That's great! Please, tell us more!


----------



## Navarre (Nov 8, 2005)

Yes, tell us more. I'm curious. How did they proceed with your execution? What was the workout like?


----------



## calveryc (Nov 8, 2005)

The workout was intense for someone that is new and not in great shape. We started with jump ropes / sit ups in two minute intervals, we then stretched and proceeded into execution. They were very patient with the new people as to how to execute each move and combo properly before we moved into full class movements. After about forty minutes of this we moved into bag work, which was two minutes of "freestyle" using any combo that we had worked on earlier, while another group was on the mats doing "standing mountain climbers" and "jumping jacks" waiting for their turn on the bags there was no down time the entire class.

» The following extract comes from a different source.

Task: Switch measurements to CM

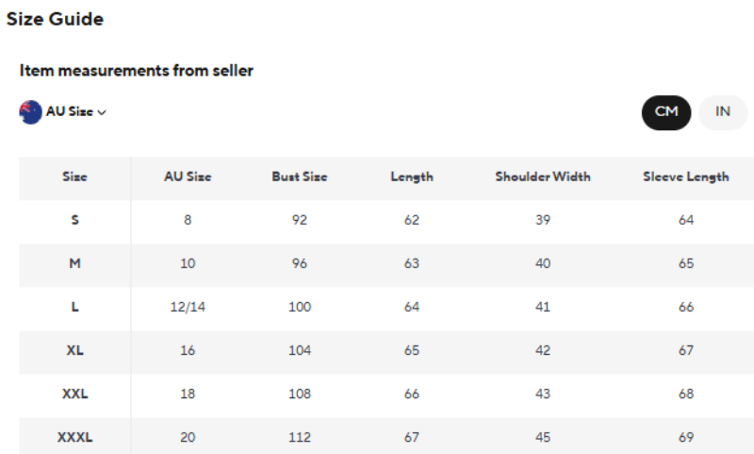Action: [666, 111]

After that we went back to the bags for speed and power punches and knees, by this time I'm dying, the speed and power set took every ounce of my energy because I didn't pace myself and lets face it I'm out of shape and were still not done. For the final move of the night we made a circle on the mat on all fours and did "push up mountain climbers" while we circulated a medicine ball in which we placed in our stomachs and rolled into our abdominal core. I don't know what this does but it hurts and it made me unable to breathe (not that I could at this point anyway). It was an excellent workout one to which I have not felt since Marine Corps boot camp, their knowledgable and capable instructors know how to convey what they want from you in a very motivating way. I recommend them highly.


----------



## Icewater (Nov 8, 2005)

How long was the session?


----------



## Navarre (Nov 8, 2005)

Sounds like a very intense workout. Good. We need more of those and less of people standing around talking about techniques (but not doing them) while straightening their belts.

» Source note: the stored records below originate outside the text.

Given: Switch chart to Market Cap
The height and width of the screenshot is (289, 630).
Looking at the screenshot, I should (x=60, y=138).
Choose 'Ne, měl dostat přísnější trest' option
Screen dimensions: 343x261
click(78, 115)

Should we send flowers to you while you are recovering? lol


----------



## calveryc (Nov 8, 2005)

The session was about an hour and fifteen minutes, and yes some flowers and an economy size container of ibuprofen would be nice. Thanks

Your right though there is no standing around at all, I think the longest break we recieved was about three minutes for water and then right back into it we went. I'm going to my second class on thursday night so I'll let ya'll know how it goes.


----------